Callan los gobiernos cuando la corrupción se vuelve endémica, y callan los medios cuando los anunciantes se convierten en censores. Callamos nosotros cuando sabemos que hablar nos pone en peligro: perder un trabajo, una amistad, un lugar en el mundo. Y en ese pacto tácito, en esa cadena de silencios concatenados, el precio lo pagan siempre los mismos: los vulnerables, los incómodos, los que gritan solos y sin eco.

El silencio puede ser un síntoma de respeto o de dolor, pero también de cobardía o de privilegio. En un país donde hay personas que no llegan a fin de mes, donde los alquileres asfixian y las neveras tiemblan de vacío, guardar silencio es dejar que otros hablen por ti. Y quienes hablan, suelen hacerlo desde alturas donde el hambre es estadística y la desesperación un dato más.

El silencio tiene precio porque también tiene compradores. Se compra el silencio del trabajador precario con sueldos miserables y promesas vacías. Se compra el de los jóvenes con contratos que no les permiten ni soñar con emanciparse. Se compra el de las mujeres, los migrantes, los mayores, a cambio de limosnas disfrazadas de ayudas. ¿Y si hablar significara perder incluso eso? ¿Y si levantar la voz nos dejara sin red?

◆ ◆ ◆

### Consigna
Resume en dos oraciones el texto sobre el precio del silencio. Los datos constituyen un material independiente del texto.

(Elementos almacenados del conjunto de datos)
◆ ◆ ◆

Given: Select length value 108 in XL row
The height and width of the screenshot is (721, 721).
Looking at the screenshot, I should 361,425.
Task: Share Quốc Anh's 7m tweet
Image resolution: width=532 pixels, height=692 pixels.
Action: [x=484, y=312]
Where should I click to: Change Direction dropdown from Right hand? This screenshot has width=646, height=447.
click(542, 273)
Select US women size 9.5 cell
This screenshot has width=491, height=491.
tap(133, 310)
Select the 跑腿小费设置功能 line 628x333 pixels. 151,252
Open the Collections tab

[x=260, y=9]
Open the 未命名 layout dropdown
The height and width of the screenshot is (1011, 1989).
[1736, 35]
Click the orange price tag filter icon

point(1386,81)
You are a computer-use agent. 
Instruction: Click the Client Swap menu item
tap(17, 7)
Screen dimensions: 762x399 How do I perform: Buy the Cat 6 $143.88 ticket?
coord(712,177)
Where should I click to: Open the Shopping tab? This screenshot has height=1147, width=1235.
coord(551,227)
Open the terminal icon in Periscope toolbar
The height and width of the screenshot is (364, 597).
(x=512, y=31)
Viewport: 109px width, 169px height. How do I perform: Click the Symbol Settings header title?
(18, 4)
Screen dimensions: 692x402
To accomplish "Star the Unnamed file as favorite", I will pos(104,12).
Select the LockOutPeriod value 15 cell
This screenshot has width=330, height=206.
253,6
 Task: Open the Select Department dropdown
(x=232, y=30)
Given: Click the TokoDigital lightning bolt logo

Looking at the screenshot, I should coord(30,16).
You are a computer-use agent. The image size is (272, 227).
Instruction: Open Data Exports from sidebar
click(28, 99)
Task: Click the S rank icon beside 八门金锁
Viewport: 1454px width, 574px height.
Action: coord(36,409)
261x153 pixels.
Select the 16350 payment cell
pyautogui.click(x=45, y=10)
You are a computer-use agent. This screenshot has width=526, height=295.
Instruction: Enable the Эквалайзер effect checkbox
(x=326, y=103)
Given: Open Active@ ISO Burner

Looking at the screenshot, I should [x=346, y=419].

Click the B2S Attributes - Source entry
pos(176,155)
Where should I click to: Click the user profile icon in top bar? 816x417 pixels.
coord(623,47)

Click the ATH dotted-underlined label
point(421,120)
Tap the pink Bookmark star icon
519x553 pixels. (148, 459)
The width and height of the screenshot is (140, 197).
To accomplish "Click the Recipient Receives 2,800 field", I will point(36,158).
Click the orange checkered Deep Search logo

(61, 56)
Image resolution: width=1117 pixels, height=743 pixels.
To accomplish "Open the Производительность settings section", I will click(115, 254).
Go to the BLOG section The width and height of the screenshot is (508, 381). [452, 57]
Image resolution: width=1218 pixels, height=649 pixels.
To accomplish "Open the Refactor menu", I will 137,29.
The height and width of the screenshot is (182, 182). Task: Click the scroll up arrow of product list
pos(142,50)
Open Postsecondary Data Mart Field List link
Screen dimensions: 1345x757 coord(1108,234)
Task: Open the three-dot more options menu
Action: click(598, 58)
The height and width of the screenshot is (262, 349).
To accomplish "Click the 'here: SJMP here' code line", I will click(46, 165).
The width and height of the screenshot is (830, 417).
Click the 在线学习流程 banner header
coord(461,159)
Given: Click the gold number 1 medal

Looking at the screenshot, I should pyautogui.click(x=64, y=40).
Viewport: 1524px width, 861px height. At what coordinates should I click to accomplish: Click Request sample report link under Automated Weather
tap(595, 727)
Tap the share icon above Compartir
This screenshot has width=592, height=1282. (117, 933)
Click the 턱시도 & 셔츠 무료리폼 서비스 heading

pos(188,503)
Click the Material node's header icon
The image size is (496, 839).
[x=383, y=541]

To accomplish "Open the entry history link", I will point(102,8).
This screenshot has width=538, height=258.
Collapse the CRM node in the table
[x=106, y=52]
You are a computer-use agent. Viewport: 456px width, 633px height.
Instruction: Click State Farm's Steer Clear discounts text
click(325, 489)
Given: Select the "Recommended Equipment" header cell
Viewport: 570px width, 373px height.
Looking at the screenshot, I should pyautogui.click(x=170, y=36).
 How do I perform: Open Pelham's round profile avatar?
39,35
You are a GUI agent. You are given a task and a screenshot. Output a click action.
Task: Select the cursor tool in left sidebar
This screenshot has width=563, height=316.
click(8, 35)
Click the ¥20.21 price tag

◆ ◆ ◆

### Tarea resuelta
El texto sostiene que gobiernos, medios y ciudadanos callan ante la corrupción, la presión de los anunciantes o el peligro de perder algo, y que el precio de esos silencios lo pagan siempre los vulnerables. Además, advierte que callar es dejar que otros hablen por uno y que el silencio se compra con sueldos miserables, contratos precarios y limosnas disfrazadas de ayudas.